It was my new year’s resolution for 2010 that I write my sick aunt a letter once a month. I sent her my last letter a few weeks ago. My aunt died this week from Huntington’s disease. Most people aren’t very familiar with it. Only 1 in every 10,000 people has it. Huntington’s disease is a degeneration of neurons in the brain because of a mutated gene. The symptoms are similar to Parkinson’s: uncontrolled, jerky movements in the limbs and face. But Huntington’s also includes loss of intellect, memory, ability to speak, and changes in behavior, like irritability, moodiness, restlessness. A person may have difficulty learning new things, remembering a fact, or making a decision. Eventually the person requires constant medical care and becomes bedridden and isolated. Most people die of choking or malnutrition because it becomes so difficult to swallow. Suicide is also high among people who have Huntington’s. There’s no cure. The only treatment is to slow its progression with medication. People can suffer 10-25 years.
If one of your parents has Huntington’s disease, you have a 50% chance of inheriting the gene. My grandmother had it. She had four children. My aunt had it. I know my dad has it, but he won’t talk about it. That means my sister and I have a 50% chance. I realized all of this about four years ago, and since then I’ve had this feeling in my gut that I have it too. I can’t really describe this feeling. It’s not a peace that I feel. It’s like I know it in my heart, but my head needs proof.
I could get tested. It would be easy. But the repercussions may not be worth it. I’d likely face genetic discrimination by an insurance company or an employer if they knew about the results. Obviously getting tested is a risk. So I keep asking myself, is knowing it just in my heart enough?
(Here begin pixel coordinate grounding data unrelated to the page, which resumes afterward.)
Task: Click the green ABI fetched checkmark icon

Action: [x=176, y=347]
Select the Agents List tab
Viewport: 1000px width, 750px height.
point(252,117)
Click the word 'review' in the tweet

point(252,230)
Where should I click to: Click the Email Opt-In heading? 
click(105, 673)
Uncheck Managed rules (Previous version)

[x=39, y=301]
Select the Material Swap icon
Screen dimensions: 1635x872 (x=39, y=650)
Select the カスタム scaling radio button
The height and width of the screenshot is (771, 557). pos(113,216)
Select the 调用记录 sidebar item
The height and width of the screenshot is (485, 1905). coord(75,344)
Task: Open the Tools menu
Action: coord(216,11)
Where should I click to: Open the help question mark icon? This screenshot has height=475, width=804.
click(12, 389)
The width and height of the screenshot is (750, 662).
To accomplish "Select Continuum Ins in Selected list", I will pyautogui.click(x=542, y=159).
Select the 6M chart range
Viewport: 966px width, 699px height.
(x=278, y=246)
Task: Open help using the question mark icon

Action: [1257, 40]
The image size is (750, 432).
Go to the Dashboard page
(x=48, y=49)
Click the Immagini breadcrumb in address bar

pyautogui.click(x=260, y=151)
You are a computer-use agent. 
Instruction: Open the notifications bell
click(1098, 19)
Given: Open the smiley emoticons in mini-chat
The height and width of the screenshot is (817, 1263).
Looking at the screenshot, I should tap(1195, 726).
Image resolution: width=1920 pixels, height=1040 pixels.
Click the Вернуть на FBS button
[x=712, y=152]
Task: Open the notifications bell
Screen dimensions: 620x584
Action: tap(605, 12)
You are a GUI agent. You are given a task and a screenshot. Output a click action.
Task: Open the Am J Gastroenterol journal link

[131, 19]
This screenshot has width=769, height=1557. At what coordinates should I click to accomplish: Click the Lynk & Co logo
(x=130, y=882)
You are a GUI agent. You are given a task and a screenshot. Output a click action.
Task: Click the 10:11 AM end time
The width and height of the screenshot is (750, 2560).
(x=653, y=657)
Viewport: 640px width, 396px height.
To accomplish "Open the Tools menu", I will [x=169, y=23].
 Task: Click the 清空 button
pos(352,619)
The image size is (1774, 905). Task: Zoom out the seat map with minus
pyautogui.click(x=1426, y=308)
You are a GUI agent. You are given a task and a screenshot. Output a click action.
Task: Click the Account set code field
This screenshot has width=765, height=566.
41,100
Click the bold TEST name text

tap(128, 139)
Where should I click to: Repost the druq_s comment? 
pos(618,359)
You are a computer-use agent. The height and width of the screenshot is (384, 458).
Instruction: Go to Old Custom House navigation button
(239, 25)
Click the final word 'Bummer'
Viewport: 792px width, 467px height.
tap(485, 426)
Is it enough to change the way I see my education? My career? My family? My friendships? What if I was in a relationship with someone? Would I tell him? Would he call it all off if I did? Would it be morally wrong if I didn’t tell him at all? Would I want to risk passing it on to my children? Would it even be worth it to know it now at such a young age?
I’ve been seriously questioning what it is exactly that I want out my life. I’ve started asking myself the questions I like to ignore, like what’s next? What opportunities do I need to seize? What are my priorities? Where do I want to go and how to get there? What risks do I want to take? What’s my purpose? What are my fears and how do I conquer them? What are my dreams? Who do I want to meet? Who do I want to be?
One question in particular keeps pounding in my head. Should I begin living my life as if I have this disease when my heart knows but my head doesn’t have the test results to confirm it? A 50% chance seems so real. If I knew 100% that I had it, would I be angry and ask why? Or would I accept it and ask what now? Do I really want to know? Do I need to know? I realize that I have so many questions and worries about this, but I find great comfort in this verse:
“My flesh and my heart may fail, but God is the strength of my heart and my portion forever.” Psalm 73:26.
My brain and my body will degenerate, but I will cling to the Lord. There is so much I want to do, so much I want to see, so many people I want to meet before the days come when- like my beloved aunt- I can’t be still enough to even read a letter from my niece.